Input records →
──────────────────────────────
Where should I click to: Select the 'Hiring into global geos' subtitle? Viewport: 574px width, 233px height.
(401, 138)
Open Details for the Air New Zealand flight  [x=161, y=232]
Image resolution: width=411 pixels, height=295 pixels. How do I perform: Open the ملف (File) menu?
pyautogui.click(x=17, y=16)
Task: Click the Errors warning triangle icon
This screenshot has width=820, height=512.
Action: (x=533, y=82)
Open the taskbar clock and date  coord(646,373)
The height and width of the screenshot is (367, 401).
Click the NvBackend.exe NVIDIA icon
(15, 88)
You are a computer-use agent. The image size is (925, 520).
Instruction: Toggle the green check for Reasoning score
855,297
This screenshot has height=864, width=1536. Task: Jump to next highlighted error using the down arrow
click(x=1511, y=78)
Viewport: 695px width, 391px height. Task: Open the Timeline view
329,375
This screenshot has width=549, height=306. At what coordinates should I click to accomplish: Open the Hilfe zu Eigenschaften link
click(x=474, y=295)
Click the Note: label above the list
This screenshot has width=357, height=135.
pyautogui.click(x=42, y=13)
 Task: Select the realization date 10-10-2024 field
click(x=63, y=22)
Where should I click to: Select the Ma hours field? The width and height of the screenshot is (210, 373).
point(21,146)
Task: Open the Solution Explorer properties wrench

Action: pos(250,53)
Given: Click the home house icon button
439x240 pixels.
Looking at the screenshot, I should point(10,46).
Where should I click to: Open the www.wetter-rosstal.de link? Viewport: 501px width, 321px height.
──────────────────────────────
Do this → How would these lines of the listing look as a JSON list of strings, with one string per line and blank lines left out, starting at the line containing "You are a computer-use" and ending at the line containing "Action: pos(250,53)"?

Written solution →
[
  "You are a computer-use agent. The image size is (925, 520).",
  "Instruction: Toggle the green check for Reasoning score",
  "855,297",
  "This screenshot has height=864, width=1536. Task: Jump to next highlighted error using the down arrow",
  "click(x=1511, y=78)",
  "Viewport: 695px width, 391px height. Task: Open the Timeline view",
  "329,375",
  "This screenshot has width=549, height=306. At what coordinates should I click to accomplish: Open the Hilfe zu Eigenschaften link",
  "click(x=474, y=295)",
  "Click the Note: label above the list",
  "This screenshot has width=357, height=135.",
  "pyautogui.click(x=42, y=13)",
  " Task: Select the realization date 10-10-2024 field",
  "click(x=63, y=22)",
  "Where should I click to: Select the Ma hours field? The width and height of the screenshot is (210, 373).",
  "point(21,146)",
  "Task: Open the Solution Explorer properties wrench",
  "Action: pos(250,53)"
]